Hence, at times, a certain extravagance and want of proportion in his work, a general lightness of tone that often amounts to deliberate injustice to, himself and to his subject. Hence, too, an inability, which at last became constitutional, to undertake and carry on any systematic and sustained labor, together with a frankly confessed indifference to the peculiar consideration and rewards of such a course. His jaunty reply to the friends who begged him to concentrate his powers and write something for posterity but partially tells the story of Willis's apparent insensibility to fame.

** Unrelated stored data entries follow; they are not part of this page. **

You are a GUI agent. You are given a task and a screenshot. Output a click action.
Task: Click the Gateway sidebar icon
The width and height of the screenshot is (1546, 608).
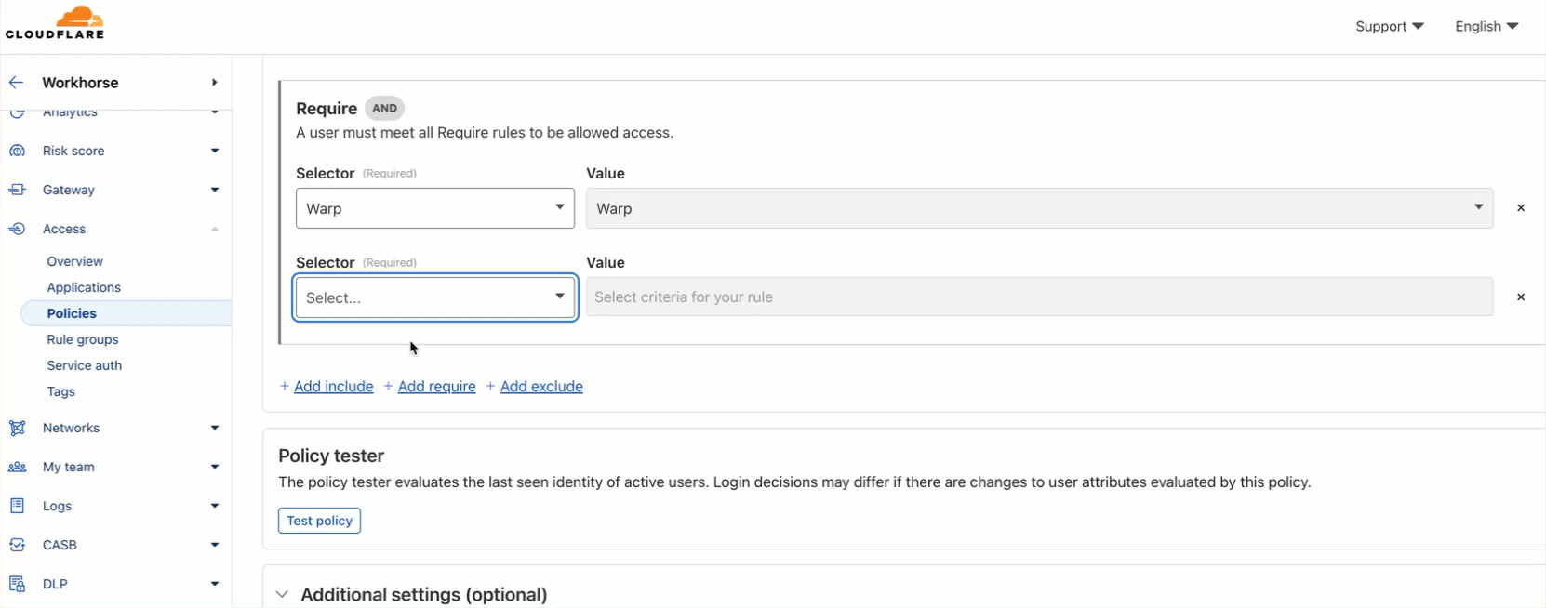17,190
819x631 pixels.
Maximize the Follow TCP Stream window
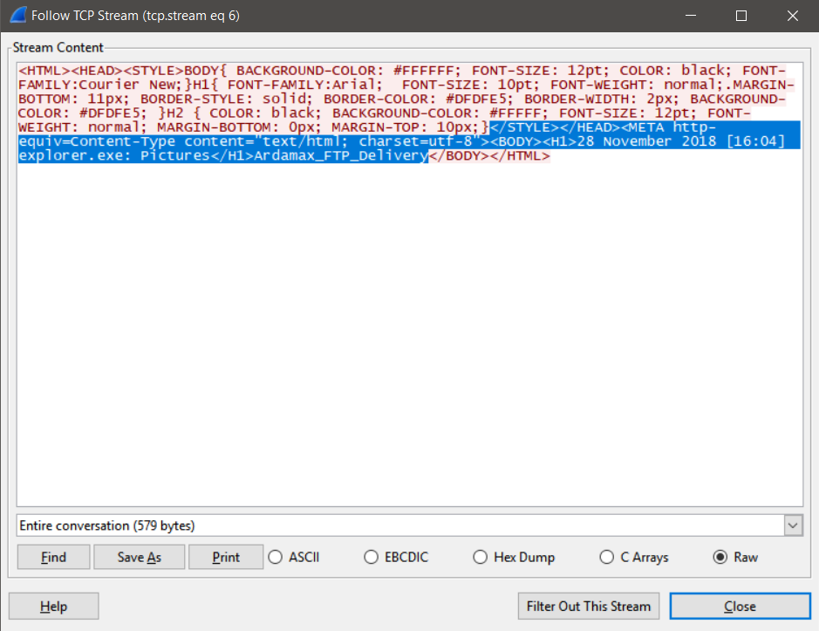tap(741, 16)
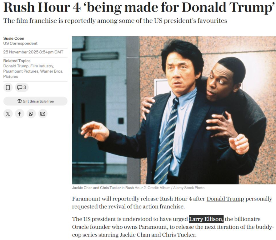Share the article on Facebook
276x240 pixels.
[x=20, y=114]
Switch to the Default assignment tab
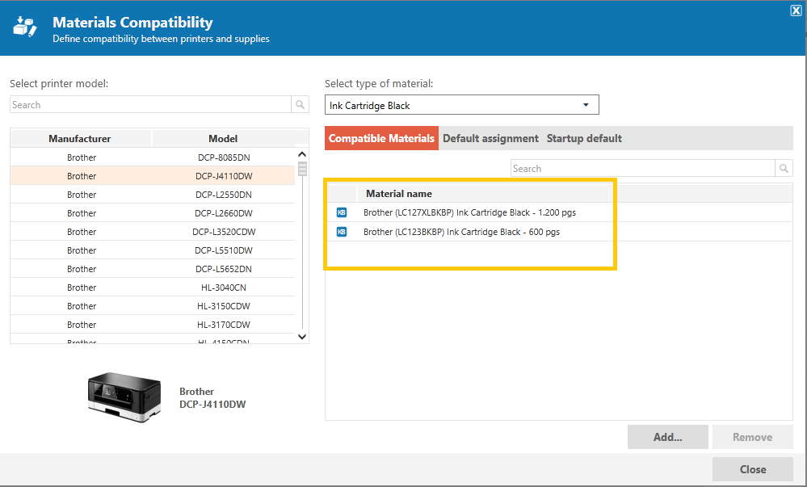The width and height of the screenshot is (807, 487). 490,138
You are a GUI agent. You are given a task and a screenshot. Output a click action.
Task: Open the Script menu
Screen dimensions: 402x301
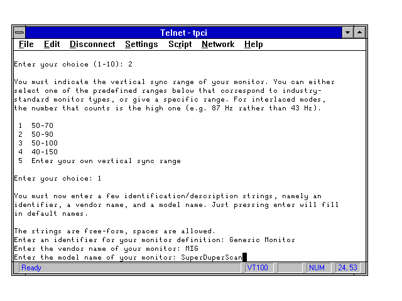tap(180, 45)
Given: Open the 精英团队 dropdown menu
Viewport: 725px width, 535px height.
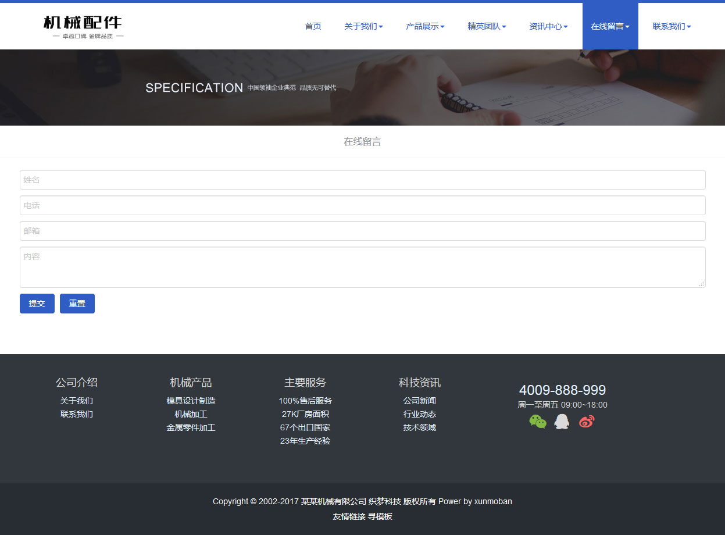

Doubtless he was sincere when he said that he would be glad to do so if posterity would make up a purse for him, as sincere, perhaps, as his English contemporary Praed, when he thus sings of himself to the same purpose:

"For he was born a wayward boy,
To laugh when hopes deceive him;
To grasp at every fleeting joy,

To jest at all that leave him;
To love a quirk and loathe a quarrel,
And never care a straw for laurel."

But circumstances as well as temperament had conspired in his case to bring about the short-sighted result. As Willis himself clearly shows, there was peculiar temptation for a facile pen like his to devote itself to popular work, when as yet American publishing had made lit tle or no headway against the deeply felt need of an international law of copyright, and American journalism was beginning to offer prices which well might seem to him "extravagant." Naturally enough, to quote his own words, will "necessity plead much more potently than the ambition for an adult stature in literary fame; nor does one wholly wonder at that "difficult submission to marketableness" which led him to "break up his statues at the joints, and furnish each fragment with head and legs to walk alone."

But this method of spontaneity, which so well fitted his gifts in prose, became the fatal limitation of his poetry. With no lack of native equipment, Willis never got beyond the promise of his early successes in versification, although he continued to enjoy the reputation of a poet during his lifetime. The Scripture poems, published while he was yet a student at Yale, had an instant and cordial reception. Henceforth we find little advancement upon the standard thus fixed by this immature fruitage of his youth. The hasty touch could hardly be expected to suffice for the wider reputation and riper demand of middle life, and we seem to see in much of the poetical work which followed only another case of arrested development. An occasional happy effect in some of the minor pieces still keeps the tradition of his power alive, even while the more exacting tests of to-day have ruled out the larger share of his poetry. Neither Willis nor John Pierpont succeeded in justifying the attempt at a modern reproduction of Scripture narratives.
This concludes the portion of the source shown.